Privacy and access are part of the manifest, not an afterthought:
- Per-field PII flags. Every schema field can be marked
pii: true. DPM checks that the product'smetadata.piiflag stays consistent with the fields marked PII in the schema — a mismatch fails the pipeline — so the privacy picture can't silently drift and is reviewed in the same merge request as the schema. - Access posture in the manifest. The manifest documents how data is produced and accessed — for example, ingestion over mTLS with certificate CN pinning at your API gateway, so the right producer writes to the right place. DPM versions and reviews these declarations; enforcing them at runtime is your platform's job.
git clone https://github.com/open-dpm/dpm.git
cd dpm
python -m venv .venv && source .venv/bin/activate
pip install -e ".[dev]"
# Validate example manifest
dpm validate examples/aviation/flights/manifest.yaml
# Run tests
pytestEach data product lives in examples/{namespace}/{entity}/:
examples/aviation/flights/
├── manifest.yaml # Main index: metadata, version, links
├── schema.avsc # Avro schema
├── semantics.yml # Business meaning, AI/RAG hints
├── quality_rules.yml # Executable quality rules
├── sla.yml # Freshness, availability, retention
├── physical_layout.yml # Storage layout
├── runbook.md # Operations guide
└── CODEOWNERS # Review ownership
| Command | Description |
|---|---|
dpm validate |
Validate manifest structure and references |
dpm validate-rules |
Validate quality_rules.yml |
dpm governance |
Check governance requirements (owner, SLA, PII) |
dpm breaking-changes |
Detect breaking schema changes in git diff |
dpm suggest-version |
Suggest semver bump |
The rules these commands enforce are documented in docs/DATA_GOVERNANCE_SPEC.md.
- GitLab CI (recommended for corporate/self-hosted): see docs/ci-gitlab.md
- GitHub Actions (public repo): see docs/ci-github.md
Copy ci/gitlab/dpm-manifests.yml into your manifests repository or include it from this repo.
- docs/gitlab-setup.md — mirror DPM into your own GitLab and pull updates
- docs/steward-guide.md — set up a business-domain manifest repository
cp -r templates/ examples/my_domain/my_product/
# Edit manifest.yaml from manifest-template.yaml
dpm validate examples/my_domain/my_product/manifest.yamlA "data contract" — as captured by the Open Data Contract Standard (ODCS) — is the interface between a data producer and its consumers: schema, SLA and quality expectations. DPM is a superset aimed at the full data product: it keeps the contract but adds business semantics (for AI/RAG), physical layout, an operational runbook, lineage, lifecycle/versioning and governance enforced in CI.
| Concept | ODCS | DPM |
|---|---|---|
| Schema | schema |
schema.avsc (Avro) |
| Quality expectations | quality |
quality_rules.yml |
| SLA | slaProperties |
sla.yml |
| Ownership | team / roles |
metadata.owner + CODEOWNERS |
| Versioning | version |
manifest_version (SemVer) + breaking-change detection |
| Business semantics | — | semantics.yml |
| Physical layout | — | physical_layout.yml |
| Operational runbook | — | runbook.md |
DPM is dual-licensed:
- GNU AGPL-3.0-or-later for open-source use — see LICENSE. You may use, modify and run it freely, including commercially, as long as you honour the AGPL (publish the source of modified versions, including when offered over a network).
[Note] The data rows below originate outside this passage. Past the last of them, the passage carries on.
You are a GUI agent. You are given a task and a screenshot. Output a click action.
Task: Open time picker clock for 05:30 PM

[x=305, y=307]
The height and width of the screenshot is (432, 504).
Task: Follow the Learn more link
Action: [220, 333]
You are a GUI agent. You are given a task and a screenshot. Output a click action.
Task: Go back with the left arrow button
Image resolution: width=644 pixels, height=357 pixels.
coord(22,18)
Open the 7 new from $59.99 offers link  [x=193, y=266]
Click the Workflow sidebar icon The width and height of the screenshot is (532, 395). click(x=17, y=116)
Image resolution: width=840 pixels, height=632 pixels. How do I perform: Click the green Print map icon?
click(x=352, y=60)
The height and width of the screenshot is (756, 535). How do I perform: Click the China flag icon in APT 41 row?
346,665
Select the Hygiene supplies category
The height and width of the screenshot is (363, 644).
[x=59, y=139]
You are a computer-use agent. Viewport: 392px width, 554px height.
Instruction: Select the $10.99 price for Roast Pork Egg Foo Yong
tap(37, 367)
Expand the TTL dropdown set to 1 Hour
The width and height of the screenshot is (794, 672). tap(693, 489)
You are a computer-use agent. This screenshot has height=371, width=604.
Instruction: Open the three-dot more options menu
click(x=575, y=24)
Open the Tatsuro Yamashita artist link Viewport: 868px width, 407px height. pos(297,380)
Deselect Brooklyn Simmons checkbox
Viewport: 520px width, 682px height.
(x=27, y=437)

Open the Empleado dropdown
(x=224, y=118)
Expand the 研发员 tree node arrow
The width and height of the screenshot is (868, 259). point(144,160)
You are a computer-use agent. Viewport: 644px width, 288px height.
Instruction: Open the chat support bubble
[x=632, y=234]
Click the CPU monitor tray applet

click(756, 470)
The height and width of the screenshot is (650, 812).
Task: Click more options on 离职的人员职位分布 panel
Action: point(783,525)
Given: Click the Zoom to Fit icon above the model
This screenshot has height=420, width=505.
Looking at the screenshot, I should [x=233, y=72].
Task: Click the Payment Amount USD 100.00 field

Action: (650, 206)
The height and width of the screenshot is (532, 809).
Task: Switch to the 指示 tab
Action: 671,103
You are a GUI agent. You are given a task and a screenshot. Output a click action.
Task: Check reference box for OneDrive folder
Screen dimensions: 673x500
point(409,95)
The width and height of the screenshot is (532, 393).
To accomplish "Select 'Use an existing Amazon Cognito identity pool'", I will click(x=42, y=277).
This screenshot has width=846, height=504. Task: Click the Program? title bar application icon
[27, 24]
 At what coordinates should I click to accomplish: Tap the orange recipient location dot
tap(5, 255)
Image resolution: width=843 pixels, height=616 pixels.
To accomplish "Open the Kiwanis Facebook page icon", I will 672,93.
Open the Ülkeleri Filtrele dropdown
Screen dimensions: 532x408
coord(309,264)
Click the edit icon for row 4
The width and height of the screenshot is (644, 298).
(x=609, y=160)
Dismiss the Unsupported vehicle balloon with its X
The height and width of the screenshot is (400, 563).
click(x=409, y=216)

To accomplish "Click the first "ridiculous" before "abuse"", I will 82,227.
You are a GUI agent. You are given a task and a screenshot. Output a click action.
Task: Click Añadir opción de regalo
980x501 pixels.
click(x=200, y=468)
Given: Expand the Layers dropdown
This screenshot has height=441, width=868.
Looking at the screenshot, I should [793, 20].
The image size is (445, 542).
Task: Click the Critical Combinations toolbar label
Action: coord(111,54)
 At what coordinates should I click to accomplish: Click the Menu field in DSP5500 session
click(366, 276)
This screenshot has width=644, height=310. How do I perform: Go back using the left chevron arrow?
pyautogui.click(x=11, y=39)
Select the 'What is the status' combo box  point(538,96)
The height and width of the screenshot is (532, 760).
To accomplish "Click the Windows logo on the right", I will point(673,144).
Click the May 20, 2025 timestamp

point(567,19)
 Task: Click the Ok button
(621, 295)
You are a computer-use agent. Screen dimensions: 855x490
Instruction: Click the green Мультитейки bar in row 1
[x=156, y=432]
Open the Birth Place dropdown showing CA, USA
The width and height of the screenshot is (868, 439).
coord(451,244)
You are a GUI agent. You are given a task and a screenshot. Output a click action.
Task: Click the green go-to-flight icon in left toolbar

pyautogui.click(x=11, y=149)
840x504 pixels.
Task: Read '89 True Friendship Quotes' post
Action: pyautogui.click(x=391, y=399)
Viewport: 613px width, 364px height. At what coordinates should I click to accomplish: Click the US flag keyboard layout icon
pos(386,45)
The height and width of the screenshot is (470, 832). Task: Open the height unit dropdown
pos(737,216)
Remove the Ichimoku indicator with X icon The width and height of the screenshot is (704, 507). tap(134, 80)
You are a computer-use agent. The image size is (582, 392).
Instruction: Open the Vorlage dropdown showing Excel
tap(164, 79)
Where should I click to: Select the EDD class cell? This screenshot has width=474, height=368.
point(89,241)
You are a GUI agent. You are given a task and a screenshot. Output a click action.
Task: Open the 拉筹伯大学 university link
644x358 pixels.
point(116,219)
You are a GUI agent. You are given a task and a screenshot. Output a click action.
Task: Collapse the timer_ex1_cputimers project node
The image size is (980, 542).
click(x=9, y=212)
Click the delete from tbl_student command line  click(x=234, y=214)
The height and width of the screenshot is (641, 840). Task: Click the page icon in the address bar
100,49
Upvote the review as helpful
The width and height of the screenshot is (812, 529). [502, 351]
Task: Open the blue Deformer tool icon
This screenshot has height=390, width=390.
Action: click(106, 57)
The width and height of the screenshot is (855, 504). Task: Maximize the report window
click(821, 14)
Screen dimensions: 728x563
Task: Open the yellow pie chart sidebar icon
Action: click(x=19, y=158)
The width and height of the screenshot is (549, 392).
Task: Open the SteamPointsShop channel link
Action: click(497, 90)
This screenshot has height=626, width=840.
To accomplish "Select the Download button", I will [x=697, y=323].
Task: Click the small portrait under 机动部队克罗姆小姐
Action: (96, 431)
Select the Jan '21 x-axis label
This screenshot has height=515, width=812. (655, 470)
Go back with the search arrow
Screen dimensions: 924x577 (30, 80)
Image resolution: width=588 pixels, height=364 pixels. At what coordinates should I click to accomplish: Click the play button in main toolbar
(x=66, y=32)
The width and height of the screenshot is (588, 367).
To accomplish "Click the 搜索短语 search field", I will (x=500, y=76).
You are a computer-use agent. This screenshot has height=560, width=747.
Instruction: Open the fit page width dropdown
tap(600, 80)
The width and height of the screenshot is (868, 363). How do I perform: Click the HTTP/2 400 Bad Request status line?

- A commercial license for organizations that cannot accept the AGPL terms (e.g. embedding in a closed product or running a closed managed service) — see COMMERCIAL-LICENSE.md.
Running the dpm CLI to validate your own manifests does not make your data a derivative work
and needs no commercial license.
Contributions are accepted under the Contributor License Agreement.
See CHANGELOG.md. Phase 2: PyPI publish, GitLab CE demo, runtime validator, integrations.